虹の旅人

2011年3月11日 故郷が消滅して 人生はNext Stageへ

変わらぬ味 ~気仙沼~

 先月末 気仙沼・鹿折の実家に滞在中 朝から一人暮らしの父が ディケア施設に通う日がありました。
 
 
震災から2年半以上も過ぎて 物の形や 「人が暮らしていた気配」すら消え 無残であわれな姿を晒す鹿折の町を 翌日のお墓参り用支度を求めて歩いていると 理由の解らぬ苛立ちが込み上げてきました。
 
誰に何を云えば この気持ちが伝わり 納まるのかと・・・ 
 
 
やりきれない思いで 復興の進まぬ気仙沼市内を歩き 情報を得ていた「南紫市場」の 気仙沼人なら昼も夜も行く「喫茶店 マンボ」に行きました。
 
注文したのは いつもの細くて少し縮れたあっさり醤油味スープの「ラーメン!!」
 
カウンターに一人坐り ラーメンを一口食べて「変わってない!!」と呟く私に ママが「地元の人?」と話しかけきましたが 不覚にも 私・虹りんごは涙で返事が出来ませんでした。
 
変わらないものがここにあった。
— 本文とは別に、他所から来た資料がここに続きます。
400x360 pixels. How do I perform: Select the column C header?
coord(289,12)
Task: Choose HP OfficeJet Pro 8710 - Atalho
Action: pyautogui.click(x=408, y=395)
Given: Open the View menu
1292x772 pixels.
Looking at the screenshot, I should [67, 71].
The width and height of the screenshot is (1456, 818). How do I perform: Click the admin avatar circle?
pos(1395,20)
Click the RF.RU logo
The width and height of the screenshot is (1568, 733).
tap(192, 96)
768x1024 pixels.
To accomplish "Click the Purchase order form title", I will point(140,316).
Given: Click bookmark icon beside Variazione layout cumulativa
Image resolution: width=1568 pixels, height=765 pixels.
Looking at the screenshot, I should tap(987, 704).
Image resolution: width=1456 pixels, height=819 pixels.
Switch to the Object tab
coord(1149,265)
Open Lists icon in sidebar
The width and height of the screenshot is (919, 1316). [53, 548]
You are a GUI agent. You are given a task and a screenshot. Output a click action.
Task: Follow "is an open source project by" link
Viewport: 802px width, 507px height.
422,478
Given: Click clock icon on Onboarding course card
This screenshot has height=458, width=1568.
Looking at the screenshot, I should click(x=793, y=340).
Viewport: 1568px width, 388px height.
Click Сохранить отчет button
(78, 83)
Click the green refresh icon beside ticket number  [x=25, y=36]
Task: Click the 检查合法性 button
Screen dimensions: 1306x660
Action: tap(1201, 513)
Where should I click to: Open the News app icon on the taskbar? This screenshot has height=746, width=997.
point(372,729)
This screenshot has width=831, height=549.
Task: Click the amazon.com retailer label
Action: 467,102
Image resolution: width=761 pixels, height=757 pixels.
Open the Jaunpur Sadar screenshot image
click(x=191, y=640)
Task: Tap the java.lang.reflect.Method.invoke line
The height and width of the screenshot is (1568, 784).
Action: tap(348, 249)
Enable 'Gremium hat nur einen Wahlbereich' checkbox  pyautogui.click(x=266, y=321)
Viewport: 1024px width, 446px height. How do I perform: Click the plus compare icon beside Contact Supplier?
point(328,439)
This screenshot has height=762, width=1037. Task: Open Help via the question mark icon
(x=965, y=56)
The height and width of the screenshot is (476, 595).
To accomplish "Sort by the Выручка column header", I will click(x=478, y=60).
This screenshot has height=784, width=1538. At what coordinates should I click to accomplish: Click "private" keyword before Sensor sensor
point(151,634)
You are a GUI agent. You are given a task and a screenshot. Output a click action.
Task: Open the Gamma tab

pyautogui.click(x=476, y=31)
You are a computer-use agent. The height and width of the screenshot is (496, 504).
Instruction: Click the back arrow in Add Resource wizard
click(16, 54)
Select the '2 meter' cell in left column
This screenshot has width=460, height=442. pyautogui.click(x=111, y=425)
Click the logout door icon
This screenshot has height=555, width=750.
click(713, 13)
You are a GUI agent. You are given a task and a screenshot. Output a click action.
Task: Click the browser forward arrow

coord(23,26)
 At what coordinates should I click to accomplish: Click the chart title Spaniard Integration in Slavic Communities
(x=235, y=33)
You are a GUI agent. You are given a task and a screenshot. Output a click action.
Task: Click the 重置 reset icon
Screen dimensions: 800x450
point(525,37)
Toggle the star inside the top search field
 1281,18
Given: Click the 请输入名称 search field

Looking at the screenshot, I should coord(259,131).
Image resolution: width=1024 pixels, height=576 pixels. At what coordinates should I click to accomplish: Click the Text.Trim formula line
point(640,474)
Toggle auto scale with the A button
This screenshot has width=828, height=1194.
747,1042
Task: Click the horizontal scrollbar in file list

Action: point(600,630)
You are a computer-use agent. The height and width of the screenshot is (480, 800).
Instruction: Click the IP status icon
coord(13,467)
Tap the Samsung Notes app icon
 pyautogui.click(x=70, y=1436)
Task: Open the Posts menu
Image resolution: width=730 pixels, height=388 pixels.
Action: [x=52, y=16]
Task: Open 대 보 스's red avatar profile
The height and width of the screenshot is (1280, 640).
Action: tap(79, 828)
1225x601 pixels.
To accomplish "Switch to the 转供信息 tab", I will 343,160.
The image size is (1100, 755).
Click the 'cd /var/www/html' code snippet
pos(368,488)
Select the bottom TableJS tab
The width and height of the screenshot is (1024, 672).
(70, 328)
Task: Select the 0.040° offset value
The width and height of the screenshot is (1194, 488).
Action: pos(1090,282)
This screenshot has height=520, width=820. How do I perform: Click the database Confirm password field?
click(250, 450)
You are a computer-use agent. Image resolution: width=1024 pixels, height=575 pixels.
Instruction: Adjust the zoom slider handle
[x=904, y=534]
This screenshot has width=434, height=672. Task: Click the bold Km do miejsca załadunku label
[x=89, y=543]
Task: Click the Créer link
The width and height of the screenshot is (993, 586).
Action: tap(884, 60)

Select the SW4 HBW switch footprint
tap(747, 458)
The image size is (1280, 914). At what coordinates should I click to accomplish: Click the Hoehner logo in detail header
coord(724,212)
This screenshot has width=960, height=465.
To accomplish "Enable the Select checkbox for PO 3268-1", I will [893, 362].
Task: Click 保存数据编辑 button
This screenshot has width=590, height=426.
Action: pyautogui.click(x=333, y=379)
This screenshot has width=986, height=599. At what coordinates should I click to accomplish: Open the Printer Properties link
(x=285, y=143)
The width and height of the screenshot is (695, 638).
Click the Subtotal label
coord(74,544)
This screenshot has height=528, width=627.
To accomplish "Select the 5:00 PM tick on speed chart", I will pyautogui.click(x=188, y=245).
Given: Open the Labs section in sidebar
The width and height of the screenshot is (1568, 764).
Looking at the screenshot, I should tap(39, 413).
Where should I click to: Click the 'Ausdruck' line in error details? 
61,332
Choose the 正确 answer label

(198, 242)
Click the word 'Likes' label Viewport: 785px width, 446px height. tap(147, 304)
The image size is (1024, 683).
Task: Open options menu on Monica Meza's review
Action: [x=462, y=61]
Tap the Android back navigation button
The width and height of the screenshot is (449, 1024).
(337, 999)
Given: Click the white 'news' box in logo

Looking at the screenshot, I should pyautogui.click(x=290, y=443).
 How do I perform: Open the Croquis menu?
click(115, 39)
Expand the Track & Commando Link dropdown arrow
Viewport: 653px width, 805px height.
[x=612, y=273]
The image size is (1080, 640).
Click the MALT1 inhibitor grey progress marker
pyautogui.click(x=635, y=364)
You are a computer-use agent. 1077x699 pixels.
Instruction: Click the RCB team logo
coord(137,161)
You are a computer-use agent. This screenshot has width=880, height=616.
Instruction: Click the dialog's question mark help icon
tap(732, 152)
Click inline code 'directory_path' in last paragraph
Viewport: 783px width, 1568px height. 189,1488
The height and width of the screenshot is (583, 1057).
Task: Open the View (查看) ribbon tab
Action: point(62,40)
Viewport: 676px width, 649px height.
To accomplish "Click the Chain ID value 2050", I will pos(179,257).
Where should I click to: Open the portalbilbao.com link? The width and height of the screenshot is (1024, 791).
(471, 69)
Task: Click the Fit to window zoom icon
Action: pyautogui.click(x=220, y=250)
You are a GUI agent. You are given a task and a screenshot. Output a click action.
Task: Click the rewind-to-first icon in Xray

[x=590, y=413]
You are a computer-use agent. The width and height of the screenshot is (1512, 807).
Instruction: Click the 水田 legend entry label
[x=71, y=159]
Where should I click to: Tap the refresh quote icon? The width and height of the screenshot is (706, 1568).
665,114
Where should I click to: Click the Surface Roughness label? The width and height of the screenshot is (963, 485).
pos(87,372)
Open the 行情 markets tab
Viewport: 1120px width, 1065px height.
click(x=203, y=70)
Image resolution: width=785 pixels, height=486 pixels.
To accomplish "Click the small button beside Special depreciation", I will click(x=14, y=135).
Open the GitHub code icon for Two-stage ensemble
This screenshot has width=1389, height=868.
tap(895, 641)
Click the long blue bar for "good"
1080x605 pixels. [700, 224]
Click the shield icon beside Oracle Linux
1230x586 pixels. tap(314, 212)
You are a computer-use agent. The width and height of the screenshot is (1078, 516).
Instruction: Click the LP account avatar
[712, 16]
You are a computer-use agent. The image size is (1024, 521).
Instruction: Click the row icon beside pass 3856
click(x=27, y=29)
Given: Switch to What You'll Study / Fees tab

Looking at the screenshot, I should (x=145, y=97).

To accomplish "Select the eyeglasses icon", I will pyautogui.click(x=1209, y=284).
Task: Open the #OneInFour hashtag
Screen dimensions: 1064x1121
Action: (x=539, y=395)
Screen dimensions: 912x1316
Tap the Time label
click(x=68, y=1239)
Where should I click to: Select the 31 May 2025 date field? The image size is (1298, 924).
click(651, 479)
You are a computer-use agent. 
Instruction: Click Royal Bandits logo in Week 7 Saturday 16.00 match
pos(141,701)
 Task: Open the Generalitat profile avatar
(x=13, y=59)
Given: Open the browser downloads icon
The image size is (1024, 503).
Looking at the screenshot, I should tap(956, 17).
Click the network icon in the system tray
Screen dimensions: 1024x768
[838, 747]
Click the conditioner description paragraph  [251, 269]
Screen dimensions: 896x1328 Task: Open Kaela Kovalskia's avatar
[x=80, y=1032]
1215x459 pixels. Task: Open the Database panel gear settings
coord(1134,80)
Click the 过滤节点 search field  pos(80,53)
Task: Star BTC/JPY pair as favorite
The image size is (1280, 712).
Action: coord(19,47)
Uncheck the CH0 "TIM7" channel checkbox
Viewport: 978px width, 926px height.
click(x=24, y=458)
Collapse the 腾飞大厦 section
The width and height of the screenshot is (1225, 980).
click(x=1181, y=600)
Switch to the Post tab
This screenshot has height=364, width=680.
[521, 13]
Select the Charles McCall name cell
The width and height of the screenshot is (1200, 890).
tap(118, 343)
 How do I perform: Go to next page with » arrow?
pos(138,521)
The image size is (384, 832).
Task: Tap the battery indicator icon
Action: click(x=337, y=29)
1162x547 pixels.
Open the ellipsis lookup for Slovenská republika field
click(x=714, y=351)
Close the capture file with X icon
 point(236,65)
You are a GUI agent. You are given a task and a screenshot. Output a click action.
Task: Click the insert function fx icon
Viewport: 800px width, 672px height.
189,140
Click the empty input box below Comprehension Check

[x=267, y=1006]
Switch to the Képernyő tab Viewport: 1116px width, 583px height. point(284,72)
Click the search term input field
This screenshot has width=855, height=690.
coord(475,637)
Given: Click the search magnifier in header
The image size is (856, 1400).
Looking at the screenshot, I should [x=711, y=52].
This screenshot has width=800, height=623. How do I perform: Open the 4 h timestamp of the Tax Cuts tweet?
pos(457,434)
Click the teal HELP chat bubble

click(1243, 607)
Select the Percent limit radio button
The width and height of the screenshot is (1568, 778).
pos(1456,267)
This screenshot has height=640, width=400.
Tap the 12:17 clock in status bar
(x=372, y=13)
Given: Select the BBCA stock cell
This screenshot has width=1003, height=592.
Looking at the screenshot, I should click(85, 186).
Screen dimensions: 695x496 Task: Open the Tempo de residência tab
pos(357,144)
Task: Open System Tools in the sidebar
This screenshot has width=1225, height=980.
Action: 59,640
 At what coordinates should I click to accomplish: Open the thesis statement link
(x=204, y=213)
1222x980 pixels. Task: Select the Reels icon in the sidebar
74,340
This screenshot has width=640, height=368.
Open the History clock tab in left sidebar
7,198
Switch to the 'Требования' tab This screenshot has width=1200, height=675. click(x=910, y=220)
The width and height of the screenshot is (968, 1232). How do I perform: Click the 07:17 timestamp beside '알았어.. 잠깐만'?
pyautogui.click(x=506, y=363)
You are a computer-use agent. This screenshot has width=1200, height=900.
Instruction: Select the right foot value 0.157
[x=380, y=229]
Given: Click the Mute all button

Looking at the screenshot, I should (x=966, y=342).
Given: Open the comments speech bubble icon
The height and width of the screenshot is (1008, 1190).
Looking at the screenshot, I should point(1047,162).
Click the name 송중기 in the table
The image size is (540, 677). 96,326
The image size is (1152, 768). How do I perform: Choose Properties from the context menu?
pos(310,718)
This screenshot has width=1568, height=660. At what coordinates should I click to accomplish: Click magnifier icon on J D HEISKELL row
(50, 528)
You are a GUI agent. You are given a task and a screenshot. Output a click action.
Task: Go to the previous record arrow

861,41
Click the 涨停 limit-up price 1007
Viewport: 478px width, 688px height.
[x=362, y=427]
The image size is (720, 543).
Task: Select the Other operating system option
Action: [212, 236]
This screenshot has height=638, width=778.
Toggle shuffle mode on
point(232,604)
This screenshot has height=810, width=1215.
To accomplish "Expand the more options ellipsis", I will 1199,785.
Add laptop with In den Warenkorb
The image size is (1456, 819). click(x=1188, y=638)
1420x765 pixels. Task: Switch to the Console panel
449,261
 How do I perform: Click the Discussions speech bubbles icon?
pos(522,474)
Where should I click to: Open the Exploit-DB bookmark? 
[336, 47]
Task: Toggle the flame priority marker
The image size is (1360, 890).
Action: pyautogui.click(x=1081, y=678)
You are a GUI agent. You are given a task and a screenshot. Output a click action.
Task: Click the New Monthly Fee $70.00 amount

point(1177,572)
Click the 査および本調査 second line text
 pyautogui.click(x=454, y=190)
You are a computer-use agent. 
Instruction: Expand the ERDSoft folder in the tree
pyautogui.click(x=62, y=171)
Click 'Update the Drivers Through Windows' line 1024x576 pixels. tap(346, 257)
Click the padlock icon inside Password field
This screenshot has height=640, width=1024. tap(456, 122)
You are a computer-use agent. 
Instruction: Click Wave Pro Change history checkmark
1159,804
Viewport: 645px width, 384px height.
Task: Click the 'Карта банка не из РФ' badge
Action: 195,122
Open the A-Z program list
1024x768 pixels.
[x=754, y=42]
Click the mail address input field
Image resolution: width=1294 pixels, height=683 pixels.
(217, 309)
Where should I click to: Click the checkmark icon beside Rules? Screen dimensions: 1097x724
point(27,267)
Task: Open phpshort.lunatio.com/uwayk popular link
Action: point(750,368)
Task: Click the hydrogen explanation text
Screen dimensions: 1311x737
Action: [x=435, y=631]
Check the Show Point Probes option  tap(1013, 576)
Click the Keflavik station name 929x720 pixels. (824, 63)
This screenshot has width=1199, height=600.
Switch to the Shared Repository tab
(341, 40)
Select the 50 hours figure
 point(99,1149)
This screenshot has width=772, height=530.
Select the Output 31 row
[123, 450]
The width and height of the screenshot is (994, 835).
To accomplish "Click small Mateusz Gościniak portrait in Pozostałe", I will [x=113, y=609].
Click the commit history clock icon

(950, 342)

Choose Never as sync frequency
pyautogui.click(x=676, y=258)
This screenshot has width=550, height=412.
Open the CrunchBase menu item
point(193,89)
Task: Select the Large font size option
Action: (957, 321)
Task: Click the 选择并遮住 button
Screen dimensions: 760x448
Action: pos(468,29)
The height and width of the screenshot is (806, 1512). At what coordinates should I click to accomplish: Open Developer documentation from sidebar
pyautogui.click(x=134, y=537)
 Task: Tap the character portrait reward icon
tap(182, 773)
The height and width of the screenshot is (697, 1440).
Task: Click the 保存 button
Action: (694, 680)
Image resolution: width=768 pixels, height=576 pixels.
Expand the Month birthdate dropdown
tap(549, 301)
その嬉しさでもあります。
 
イメージ 1
 
 
 
お腹がいっぱいのはずなのに 震災前に「あさひ鮨」で食事することに憧れた頃を思い出し 外の看板メニューを眺めていると 女の一人旅と思った親方が声をかけてきて 「札幌から鹿折の父に会いにきました」と言うと 「遠い所 ご苦労さんだね!!」と言ってくれたのです。
 
暖かい言葉が沁みて 地元の素材を活かしてた「フカヒレ鮨とさんま鮨」を親方に握ってもらい 気仙沼の海の幸を味を 堪能しました。
 
イメージ 2
 
 
イメージ 3
 
 
 
 
再び翌日の11時半 「あさひ鮨」の鮨を父に食べさせたくて お墓参り後に行きましたが 全席予約満席ということで ご馳走できませんでした。 また行くときは 予約してから父と一緒に行きます。